En interdisant toute base militaire étrangère sur son territoire, le Vanuatu affirme sa souveraineté. Mais l’accord signé avec l’Australie renforce aussi le rôle de Canberra comme partenaire privilégié en matière de sécurité, dans un Pacifique où la rivalité avec la Chine s’intensifie. 

Le Vanuatu franchit une nouvelle étape dans sa stratégie diplomatique. En signant lundi à Canberra l’accord « Nakamal » avec l’Australie, l’archipel s’engage à ne jamais autoriser l’installation d’une base militaire étrangère sur son territoire. Une loi adoptée par le Parlement interdit également toute militarisation des infrastructures critiques. 

Présentée comme une garantie de souveraineté, cette décision intervient alors que le Pacifique est devenu un théâtre de rivalités entre la Chine et les alliés occidentaux. Les investissements chinois au Vanuatu, notamment dans le port de Luganville, ont alimenté depuis plusieurs années les spéculations sur une éventuelle implantation militaire, une hypothèse que Pékin et Port-Vila ont toujours démentie. 

Mais loin de tourner le dos à la Chine, le Vanuatu cherche surtout à garder la maîtrise de ses choix. Pékin reste son principal créancier extérieur et les discussions se poursuivent sur un futur accord de coopération économique. 

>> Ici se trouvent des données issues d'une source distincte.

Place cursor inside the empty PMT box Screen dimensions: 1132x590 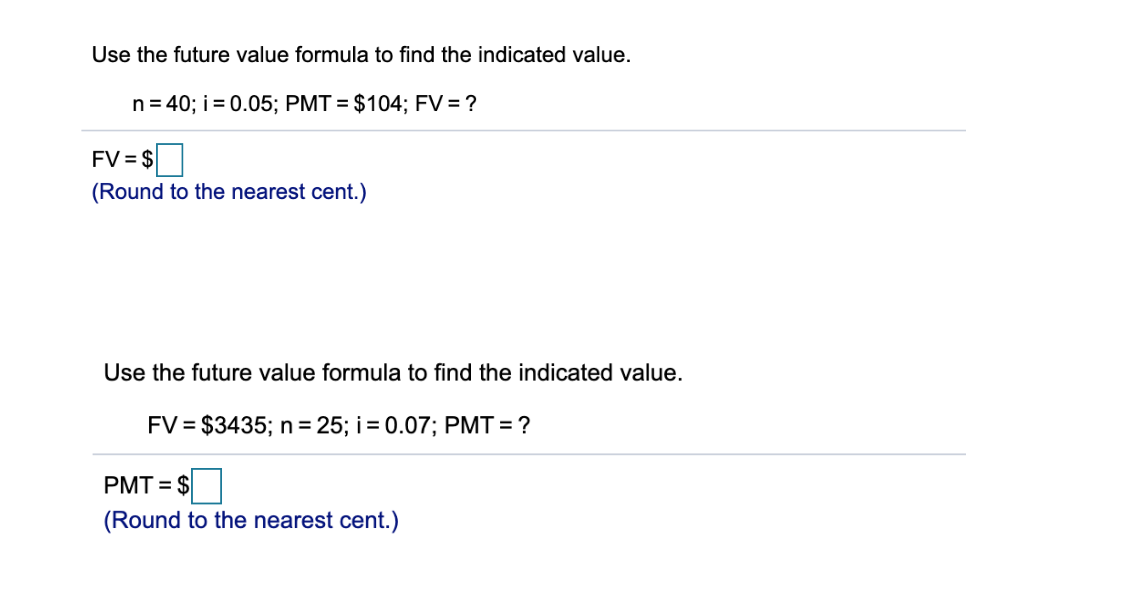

En parallèle, le traité consacre l’Australie comme partenaire privilégié du Vanuatu en matière de sécurité et de maintien de l’ordre. Canberra renforcera également son soutien économique et disposera d’un droit de consultation sur les projets impliquant des États tiers dans les infrastructures critiques du pays. 

Au fond, en inscrivant dans la loi l’interdiction de toute future base militaire étrangère, le Vanuatu ne change pas la réalité actuelle de son territoire. Il cherche surtout à éviter qu’il ne devienne, demain, un nouveau terrain de confrontation entre les grandes puissances.